I concur 100% . Especially the issues of " all of the things you picture buying, they are only worthwhile to you because you cannot afford them (or have to work really hard to acquire them ".

This is by far my biggest issue today! I only desire things just slightly outside my reach but once acquired it is time to move on. I prefer the chase more than the catch.
Family / Re: Is Money Everything? by Wallie(m): 10:41pm On Feb 19, 2015

Why waste my precious time?

Time = money but is money everything? See how I related your question back to the topic? grin The topic is not meant to resonate with everybody. You might just be at the stage where the question does not apply to you.

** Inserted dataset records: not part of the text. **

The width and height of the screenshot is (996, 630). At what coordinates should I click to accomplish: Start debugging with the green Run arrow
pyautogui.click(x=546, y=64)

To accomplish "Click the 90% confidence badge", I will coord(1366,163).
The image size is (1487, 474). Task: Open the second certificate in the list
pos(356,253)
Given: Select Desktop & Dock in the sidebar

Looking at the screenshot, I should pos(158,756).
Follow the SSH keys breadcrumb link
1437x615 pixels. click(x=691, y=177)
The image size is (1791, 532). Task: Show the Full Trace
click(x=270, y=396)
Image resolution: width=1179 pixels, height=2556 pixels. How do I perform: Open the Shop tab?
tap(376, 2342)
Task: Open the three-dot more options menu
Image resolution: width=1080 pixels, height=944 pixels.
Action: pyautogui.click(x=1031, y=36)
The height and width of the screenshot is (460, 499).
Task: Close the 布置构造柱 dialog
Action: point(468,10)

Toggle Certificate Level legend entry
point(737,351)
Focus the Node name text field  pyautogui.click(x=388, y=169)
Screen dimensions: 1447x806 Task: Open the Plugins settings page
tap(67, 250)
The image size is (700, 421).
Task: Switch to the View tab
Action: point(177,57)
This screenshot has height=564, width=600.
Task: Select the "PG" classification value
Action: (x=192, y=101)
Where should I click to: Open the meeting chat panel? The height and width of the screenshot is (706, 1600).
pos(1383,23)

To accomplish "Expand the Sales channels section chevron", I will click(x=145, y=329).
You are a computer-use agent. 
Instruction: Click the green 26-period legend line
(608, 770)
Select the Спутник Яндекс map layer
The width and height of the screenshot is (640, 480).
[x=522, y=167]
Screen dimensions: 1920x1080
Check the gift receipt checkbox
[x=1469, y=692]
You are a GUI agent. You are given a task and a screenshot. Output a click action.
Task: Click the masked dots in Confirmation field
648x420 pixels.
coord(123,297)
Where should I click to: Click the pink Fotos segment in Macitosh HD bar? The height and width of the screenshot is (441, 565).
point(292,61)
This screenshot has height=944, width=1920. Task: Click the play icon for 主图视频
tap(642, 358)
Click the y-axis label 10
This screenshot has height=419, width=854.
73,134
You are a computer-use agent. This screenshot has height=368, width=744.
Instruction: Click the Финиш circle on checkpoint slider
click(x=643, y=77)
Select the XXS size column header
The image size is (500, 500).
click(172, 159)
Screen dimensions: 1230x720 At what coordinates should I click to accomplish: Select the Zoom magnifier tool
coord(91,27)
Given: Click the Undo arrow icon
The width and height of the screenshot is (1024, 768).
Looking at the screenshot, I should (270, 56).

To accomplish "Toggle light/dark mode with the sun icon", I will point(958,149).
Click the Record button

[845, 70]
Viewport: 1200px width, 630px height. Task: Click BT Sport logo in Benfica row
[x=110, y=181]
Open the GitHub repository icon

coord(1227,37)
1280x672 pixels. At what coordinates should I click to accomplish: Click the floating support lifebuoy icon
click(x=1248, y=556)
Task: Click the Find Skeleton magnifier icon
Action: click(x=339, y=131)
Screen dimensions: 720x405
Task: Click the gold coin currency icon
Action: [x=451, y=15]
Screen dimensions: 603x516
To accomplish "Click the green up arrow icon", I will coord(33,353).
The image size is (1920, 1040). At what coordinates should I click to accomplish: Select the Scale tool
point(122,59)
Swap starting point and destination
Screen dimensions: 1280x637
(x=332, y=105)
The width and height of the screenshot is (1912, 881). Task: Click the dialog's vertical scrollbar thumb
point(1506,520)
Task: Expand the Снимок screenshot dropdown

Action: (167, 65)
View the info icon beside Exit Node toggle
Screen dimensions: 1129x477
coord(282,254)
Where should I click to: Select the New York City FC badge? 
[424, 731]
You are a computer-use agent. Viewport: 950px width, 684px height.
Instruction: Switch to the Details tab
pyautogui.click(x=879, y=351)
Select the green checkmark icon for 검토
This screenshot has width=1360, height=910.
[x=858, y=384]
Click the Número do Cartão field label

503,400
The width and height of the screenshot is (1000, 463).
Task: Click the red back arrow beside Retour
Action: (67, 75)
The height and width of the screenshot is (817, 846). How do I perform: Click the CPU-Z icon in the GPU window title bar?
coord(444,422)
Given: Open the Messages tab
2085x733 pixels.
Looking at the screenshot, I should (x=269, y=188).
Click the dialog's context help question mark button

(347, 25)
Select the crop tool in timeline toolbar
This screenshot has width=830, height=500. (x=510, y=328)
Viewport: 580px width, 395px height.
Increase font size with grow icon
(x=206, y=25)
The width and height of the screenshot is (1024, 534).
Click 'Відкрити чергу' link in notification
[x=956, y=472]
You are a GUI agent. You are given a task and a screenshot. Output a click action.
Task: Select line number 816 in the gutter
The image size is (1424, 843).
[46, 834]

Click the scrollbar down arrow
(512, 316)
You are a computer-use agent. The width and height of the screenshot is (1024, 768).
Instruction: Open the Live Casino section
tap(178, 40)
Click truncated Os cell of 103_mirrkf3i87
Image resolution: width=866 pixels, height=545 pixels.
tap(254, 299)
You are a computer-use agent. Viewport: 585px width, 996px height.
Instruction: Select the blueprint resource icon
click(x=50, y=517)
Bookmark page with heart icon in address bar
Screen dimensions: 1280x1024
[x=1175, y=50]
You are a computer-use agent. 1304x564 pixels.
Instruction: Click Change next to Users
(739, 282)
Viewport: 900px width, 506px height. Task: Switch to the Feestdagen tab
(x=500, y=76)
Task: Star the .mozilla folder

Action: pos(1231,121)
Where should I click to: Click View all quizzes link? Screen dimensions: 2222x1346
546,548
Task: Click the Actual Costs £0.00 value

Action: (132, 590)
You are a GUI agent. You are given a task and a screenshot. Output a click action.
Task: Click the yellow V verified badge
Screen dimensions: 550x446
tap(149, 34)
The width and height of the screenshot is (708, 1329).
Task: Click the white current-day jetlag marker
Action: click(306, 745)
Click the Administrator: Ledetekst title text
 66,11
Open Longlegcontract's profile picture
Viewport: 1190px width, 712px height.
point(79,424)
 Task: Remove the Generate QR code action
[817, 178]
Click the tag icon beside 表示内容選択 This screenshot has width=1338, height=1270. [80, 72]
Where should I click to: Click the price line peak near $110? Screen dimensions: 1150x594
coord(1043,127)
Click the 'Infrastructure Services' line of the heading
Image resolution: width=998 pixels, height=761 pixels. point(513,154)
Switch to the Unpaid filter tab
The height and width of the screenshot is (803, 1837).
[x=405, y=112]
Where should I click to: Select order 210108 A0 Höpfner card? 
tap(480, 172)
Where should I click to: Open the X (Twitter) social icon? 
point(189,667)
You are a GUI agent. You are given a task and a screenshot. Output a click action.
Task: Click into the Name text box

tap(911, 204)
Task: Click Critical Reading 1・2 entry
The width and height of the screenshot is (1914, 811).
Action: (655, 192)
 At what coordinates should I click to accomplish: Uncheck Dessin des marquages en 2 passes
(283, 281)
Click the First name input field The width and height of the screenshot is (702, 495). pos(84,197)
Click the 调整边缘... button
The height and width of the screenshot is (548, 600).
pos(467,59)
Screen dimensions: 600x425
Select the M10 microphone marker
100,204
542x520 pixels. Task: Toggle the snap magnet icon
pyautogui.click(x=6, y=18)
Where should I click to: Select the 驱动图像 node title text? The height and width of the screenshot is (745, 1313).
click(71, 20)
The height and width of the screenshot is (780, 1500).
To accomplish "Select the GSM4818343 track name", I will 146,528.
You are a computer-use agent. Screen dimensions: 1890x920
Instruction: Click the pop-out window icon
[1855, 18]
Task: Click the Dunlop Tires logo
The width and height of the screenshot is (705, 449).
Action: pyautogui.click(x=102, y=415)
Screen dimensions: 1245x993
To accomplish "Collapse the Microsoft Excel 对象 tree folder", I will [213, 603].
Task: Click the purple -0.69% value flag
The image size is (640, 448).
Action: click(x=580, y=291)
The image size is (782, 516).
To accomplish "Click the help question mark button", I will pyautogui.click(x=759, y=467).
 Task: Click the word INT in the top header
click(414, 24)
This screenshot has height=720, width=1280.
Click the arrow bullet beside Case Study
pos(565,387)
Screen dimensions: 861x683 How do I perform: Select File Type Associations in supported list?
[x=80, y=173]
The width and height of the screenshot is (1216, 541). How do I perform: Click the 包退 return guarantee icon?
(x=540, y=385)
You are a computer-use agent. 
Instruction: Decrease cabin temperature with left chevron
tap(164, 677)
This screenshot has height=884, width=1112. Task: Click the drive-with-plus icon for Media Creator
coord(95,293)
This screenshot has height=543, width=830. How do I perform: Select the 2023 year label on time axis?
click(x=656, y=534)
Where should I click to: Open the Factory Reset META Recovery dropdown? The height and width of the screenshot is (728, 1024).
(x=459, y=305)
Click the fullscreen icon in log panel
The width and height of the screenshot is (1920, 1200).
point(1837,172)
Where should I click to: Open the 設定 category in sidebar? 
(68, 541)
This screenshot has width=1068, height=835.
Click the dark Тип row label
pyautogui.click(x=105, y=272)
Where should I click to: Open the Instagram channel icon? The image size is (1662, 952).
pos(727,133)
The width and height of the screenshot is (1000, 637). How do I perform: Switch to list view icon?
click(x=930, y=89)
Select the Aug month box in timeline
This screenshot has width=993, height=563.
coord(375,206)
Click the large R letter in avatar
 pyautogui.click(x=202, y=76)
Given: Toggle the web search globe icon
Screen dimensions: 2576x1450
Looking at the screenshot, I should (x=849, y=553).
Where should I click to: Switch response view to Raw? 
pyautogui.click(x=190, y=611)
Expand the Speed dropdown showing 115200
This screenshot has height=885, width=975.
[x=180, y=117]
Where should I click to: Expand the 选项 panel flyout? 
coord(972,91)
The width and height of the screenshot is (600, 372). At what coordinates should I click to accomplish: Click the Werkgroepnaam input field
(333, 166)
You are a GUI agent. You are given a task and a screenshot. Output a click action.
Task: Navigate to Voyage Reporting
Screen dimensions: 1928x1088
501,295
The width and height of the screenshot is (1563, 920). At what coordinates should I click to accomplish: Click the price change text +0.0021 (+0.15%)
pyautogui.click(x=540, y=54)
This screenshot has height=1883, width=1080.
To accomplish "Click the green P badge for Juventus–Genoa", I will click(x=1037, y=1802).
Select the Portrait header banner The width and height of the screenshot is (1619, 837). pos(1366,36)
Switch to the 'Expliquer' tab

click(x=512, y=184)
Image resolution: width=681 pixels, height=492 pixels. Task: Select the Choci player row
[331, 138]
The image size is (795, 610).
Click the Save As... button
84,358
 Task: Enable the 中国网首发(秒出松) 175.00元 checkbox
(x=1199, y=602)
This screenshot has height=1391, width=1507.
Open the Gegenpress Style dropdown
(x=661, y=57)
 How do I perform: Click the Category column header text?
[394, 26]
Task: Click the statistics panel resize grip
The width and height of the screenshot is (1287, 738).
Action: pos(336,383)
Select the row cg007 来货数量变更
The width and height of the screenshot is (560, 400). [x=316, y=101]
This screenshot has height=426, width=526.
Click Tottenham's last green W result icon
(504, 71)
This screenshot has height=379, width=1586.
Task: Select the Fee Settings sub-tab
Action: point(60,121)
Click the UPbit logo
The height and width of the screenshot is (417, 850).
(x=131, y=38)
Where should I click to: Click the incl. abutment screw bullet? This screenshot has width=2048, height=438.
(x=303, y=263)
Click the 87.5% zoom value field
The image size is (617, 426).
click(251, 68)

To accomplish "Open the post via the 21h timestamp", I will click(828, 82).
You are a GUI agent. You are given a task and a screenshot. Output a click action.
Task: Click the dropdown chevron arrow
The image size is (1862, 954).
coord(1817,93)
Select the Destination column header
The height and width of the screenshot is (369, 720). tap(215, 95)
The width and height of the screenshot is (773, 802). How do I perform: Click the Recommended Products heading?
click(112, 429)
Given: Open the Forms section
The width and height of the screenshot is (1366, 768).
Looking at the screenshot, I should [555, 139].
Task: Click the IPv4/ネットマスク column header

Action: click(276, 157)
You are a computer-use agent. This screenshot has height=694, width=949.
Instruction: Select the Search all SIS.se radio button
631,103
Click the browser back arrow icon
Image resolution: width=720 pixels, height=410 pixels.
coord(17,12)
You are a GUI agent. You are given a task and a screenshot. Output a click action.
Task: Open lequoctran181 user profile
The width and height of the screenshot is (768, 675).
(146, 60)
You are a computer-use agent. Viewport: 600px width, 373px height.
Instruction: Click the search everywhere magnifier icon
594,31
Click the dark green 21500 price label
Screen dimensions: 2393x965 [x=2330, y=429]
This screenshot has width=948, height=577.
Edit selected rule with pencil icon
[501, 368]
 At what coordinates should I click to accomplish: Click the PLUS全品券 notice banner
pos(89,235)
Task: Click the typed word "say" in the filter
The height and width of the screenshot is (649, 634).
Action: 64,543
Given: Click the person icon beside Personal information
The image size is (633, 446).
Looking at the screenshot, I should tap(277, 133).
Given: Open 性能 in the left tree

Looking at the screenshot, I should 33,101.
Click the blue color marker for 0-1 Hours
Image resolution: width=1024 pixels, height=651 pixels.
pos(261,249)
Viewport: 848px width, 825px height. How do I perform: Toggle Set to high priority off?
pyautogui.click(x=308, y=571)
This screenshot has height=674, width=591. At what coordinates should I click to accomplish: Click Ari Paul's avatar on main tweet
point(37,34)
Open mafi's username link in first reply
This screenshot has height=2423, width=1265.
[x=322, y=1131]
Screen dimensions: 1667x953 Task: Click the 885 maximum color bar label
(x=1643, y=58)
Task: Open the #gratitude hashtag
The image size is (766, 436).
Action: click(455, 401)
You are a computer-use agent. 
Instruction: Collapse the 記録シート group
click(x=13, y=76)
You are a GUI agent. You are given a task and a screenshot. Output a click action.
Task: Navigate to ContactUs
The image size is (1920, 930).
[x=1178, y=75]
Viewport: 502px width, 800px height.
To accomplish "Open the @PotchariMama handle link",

Family / Re: Is Money Everything? by Wallie(m): 10:29pm On Feb 19, 2015
Too long nd boring, all I could see was "$15m" and "$10m"

Probably because you never pondered the question. All na levels! grin


Family / Is Money Everything? by Wallie(m): 9:59pm On Feb 19, 2015
Response 1

I made $15m in my mid-20s after I sold a tech startup. I talked to a lot of people about this question, and thought a lot about how to stay the same person I was before and after making money.

Here's my answer: being rich is better than not being rich, but it's not nearly as good as you imagine it is.

The answer why is a bit more complicated.

First, one of the only real things being rich gives you is that you don't have to worry about money as much anymore. There will still be some expenses that you cannot afford (and you will wish you could), but most expenses can be made without thinking about what it costs. This is definitely better, without a doubt.

Being rich does come with some downsides, though. The first thing you are thinking reading that, is, "cry me a river". That is one of the downsides. You are not allowed to complain about anything, ever. Since most people imagine being rich as nirvana, you are no longer allowed to have any human needs or frustrations in the public eye. Yet, you are still a human being, but most people don't treat you like one.

There's the second downside. Most people now want something out of you, and it can be harder to figure out whether someone is being nice to you because they like you, or they are being nice to you because of your money. If you aren't married yet, good luck trying to figure out (and/or always having self doubt) about whether a partner is into you or your money.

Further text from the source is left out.